Enrique García-Máiquez (born Murcia, 1969) and always living in El Puerto de Santa María), is a Spanish poet: he has published four poetry books. He also writes essays, articles on literary criticism and newspaper columns. He is married, has one daughter and a son.

In the context of contemporary Spanish poetry, Angel Luis Prieto de Paula depicts him as someone who has gotten to take it to a path of rehumanisation, in his search for an art with totalising purpose. For Abel Feu his poetry is astounding for his wit, puns and idiomatic distortions, mastery of prosody, strophic versatility, nearness and its focus on everyday life (...), all sustained in a thorough lyrical impulse and a transcendent vision. He has been anthologised several times, in the books by Magalhães, Baltanás and Feu.

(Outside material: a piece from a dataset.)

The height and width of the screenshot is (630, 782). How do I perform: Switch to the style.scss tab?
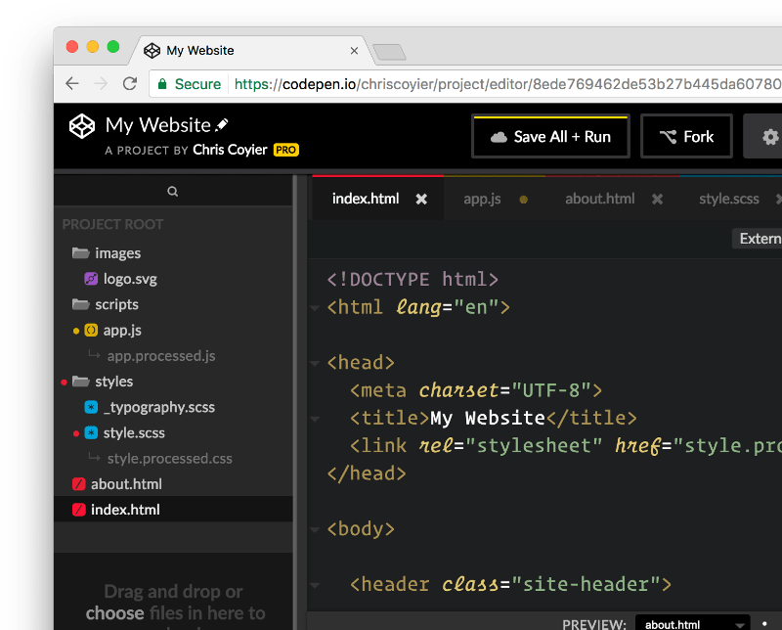(729, 198)
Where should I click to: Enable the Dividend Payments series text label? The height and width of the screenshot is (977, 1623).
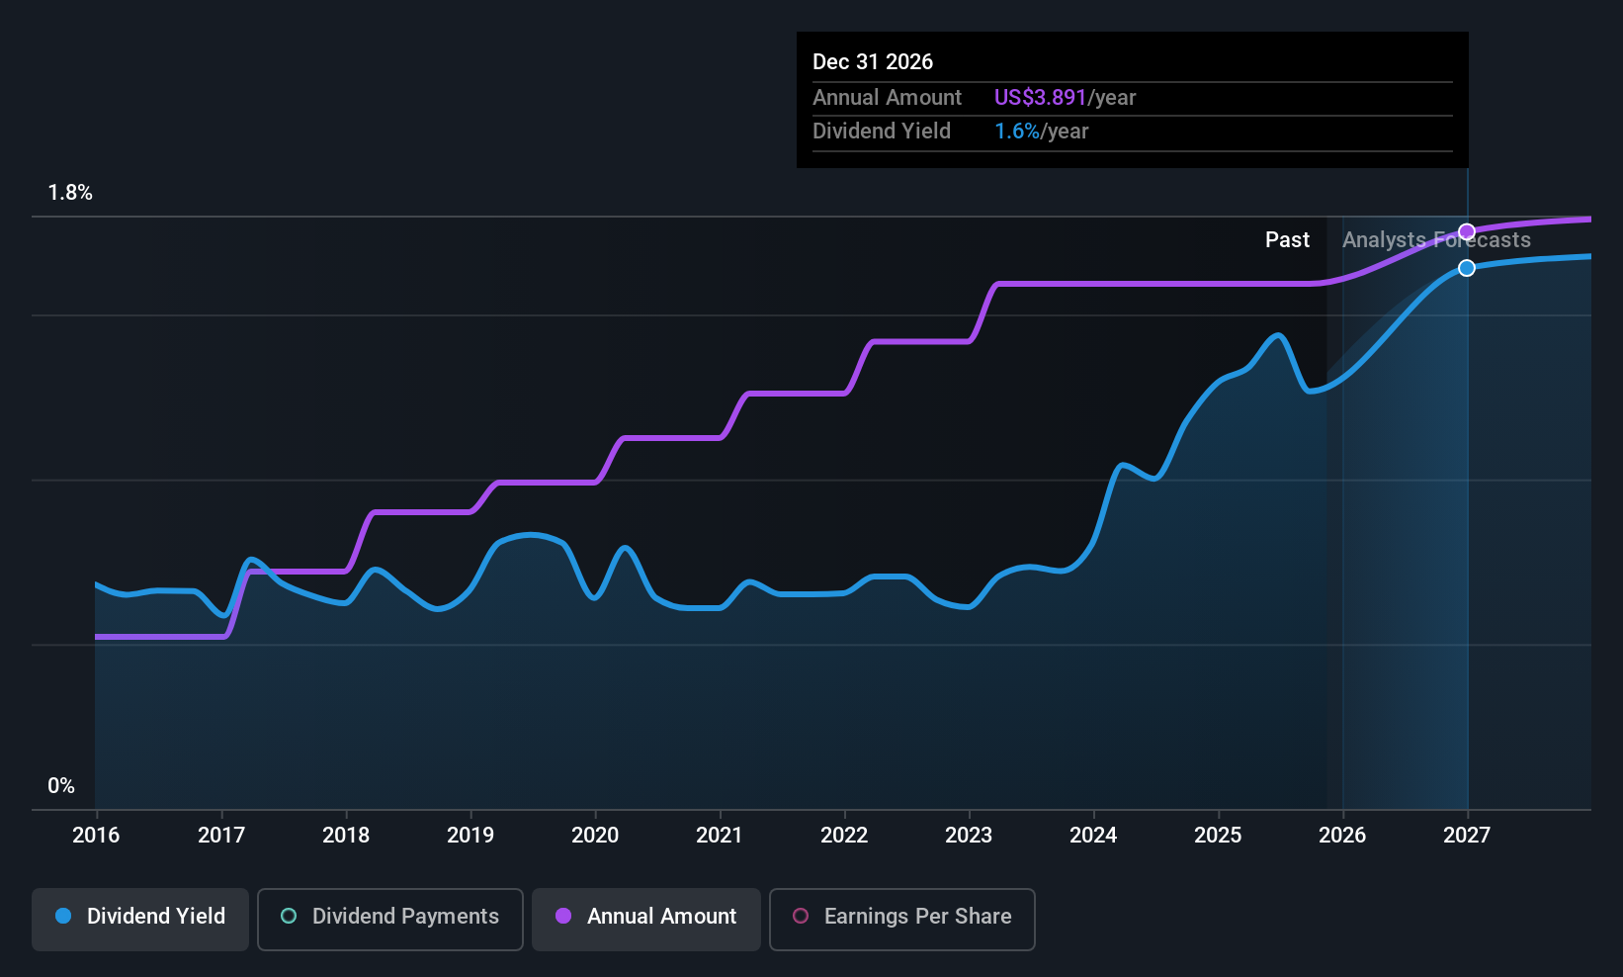405,916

In prose he has published Lo que ha llovido, an anthology of texts from his blog. He has an opinion syndicated column in the newspapers of Joly Group. He also writes poetry criticism in newspaper and specialized reviews (Clarín, Númenor, Poesía digital). He edited the literary review Nadie parecía for Renacimiento (National Prize to Edition in 2003).

== Poetry ==
- Haz de luz (Pre-Textos, Valencia, 1996). Villa de Cox Prize.
- Ardua mediocritas (Ánfora Nova, Rute, 1997). National Prize for Poetry "Mariano Roldán", 1996.
- Casa propia (Renacimiento, Sevilla, 2004).
- Alguien distinto (Colección Haiku. Los papeles del sitio, Valencina, 2005).
- Con el tiempo (Renacimiento, Sevilla, 2010)

== Prose ==
- Lo que ha llovido (Númenor, 2009).

== Editor of other poets ==
- De Miguel d'Ors: 2001. Poesías escogidas (Númenor, Sevilla, 2001).
- De Luis Rosales: Antología poética (Rialp, Madrid, 2005).
- De José Miguel Ibáñez Langlois: Oficio (Antología poética) (Númenor, Sevilla, 2006).
- De Pedro Sevilla: Todo es para siempre. Antología poética (Renacimiento, Sevilla 2009).

== Poetry translations ==
- G. K. Chesterton Lepanto y otros poemas. Poemas escogidos (Renacimiento, Sevilla, 2003).
- Mario Quintana Puntos suspensivos (antología) (Los papeles del sitio, Valencina, 2007).

== Forewords ==
- Pablo Moreno Prieto, De alguna manera (Altair, Sevilla, 1999).
- G. K. Chesterton, La superstición del divorcio (traducción de Aurora Rice) (Los papeles del sitio, Valencina 2007).
- Miguel d'Ors, Virutas de taller (Los papeles del sitio, Valencina 2007).
- Aquilino Duque, Los agujeros negros (Paréntesis, Sevilla, 2009).
- G. K. Chesterton, La cosa y otros artículos de fe (coedited with Aurora Rice) (Renacimiento, Sevilla 2010).